On the Canadian front, they have been in the midst of a terrible run regarding employment, with last month’s decline of 71.2K the largest in more than a decade. While inflation up north has been slightly above target, if we continue to see weaker economic data there, the BOC is going to be forced to cut rates sooner than currently priced (one cut by end of the year) as there is no way they will be able to resist the pressure to address slowing growth, especially given the global insouciance regarding inflation. While that could see the Loonie suffer initially, I still think the long term trend is for the USD to soften.

As to the rest of the world, the overnight session was not very scintillating. The dollar had a mixed performance overall, rising slightly against most of its G10 brethren, but faring less well against a number of EMG currencies, notably the higher yielders.
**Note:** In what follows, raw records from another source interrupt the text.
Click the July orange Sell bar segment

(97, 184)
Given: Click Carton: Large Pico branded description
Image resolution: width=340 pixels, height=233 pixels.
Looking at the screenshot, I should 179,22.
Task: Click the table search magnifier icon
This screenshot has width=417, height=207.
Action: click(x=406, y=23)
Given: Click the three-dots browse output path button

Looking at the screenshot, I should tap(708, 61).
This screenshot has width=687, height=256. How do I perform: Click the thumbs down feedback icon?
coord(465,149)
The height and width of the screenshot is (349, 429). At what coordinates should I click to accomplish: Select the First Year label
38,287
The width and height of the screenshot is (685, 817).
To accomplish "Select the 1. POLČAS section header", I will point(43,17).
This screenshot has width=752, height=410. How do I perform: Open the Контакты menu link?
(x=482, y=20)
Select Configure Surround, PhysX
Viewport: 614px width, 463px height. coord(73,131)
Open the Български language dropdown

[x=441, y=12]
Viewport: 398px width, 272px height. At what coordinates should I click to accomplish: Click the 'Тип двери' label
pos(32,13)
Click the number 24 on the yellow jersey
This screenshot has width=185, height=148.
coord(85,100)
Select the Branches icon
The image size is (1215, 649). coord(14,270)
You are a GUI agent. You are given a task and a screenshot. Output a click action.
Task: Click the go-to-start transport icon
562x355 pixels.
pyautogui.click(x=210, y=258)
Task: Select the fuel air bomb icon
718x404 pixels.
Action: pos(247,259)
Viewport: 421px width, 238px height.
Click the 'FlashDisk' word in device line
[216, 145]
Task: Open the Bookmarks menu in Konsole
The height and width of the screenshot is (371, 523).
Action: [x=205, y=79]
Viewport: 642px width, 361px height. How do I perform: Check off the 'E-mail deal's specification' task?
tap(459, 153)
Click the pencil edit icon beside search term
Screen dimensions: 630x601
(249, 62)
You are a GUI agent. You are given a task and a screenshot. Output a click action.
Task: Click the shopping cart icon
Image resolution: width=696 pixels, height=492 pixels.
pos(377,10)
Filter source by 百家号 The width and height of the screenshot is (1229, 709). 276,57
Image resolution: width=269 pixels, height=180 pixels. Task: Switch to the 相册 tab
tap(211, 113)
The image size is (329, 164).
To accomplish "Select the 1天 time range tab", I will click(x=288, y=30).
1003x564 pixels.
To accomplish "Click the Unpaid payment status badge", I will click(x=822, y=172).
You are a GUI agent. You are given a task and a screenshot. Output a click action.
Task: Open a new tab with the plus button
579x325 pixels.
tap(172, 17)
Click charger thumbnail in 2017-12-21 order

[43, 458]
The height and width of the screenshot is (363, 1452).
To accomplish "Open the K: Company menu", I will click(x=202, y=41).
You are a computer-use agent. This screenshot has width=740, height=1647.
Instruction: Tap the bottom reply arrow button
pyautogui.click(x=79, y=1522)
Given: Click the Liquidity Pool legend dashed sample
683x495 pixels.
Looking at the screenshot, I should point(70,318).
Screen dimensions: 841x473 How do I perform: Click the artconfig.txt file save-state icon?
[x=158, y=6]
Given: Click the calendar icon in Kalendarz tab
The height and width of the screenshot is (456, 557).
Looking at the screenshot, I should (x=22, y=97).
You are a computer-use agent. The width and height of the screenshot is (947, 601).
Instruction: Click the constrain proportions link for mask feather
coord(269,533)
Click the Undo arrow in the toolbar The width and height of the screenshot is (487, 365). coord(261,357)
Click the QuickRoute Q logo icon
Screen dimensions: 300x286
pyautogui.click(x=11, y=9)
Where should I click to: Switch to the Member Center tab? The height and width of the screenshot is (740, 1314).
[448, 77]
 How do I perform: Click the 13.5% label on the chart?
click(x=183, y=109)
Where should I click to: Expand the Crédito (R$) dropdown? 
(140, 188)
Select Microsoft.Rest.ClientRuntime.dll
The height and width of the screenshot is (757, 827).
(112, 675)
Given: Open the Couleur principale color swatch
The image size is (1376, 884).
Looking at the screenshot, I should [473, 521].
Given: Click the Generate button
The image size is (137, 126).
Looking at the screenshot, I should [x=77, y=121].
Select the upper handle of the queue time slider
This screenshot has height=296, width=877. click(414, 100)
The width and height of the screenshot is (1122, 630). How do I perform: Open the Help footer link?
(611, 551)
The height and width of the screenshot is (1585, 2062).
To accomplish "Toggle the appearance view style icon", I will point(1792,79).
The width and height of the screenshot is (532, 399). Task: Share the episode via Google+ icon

For example, IDR was the big winner overnight, rising 0.6% to its strongest point since April 2018, after the central bank explained that it would not be intervening to prevent further strength and investors flocked to the Indonesian bond market with its juicy 5+% yield. Similarly, INR was also a winner, rising 0.4% as investors chased yield there as well. You can tell that fears over an escalation of the US-Iran conflict have virtually disappeared as these are two currencies that are likely to significantly underperform in the event things got hot there.

On the downside, Hungary’s forint was today’s weakest performer, falling 0.5% after PM Victor Orban explained that Hungary joining the euro would be “catastrophic”. While I agree with the PM, I think the market response is based on the idea that if the Hungarians were leaning in that direction, the currency would likely rally before joining.

On the G10 front, both French and Italian IP were released within spitting distance of their expectations and once again, the contrast between consistently strong US data and lackluster data elsewhere has weighed on the single currency, albeit not much as it has only declined 0.1%. And overall, the reality is that the G10 space has seen very little movement, with the entire block within 0.3% of yesterday’s closes. At this point, the payroll data will determine the next move, but barring a huge surprise in either direction, it doesn’t feel like much is in store.

Payables hedgers, I continue to believe this is a great opportunity as the dollar’s strength is unlikely to last.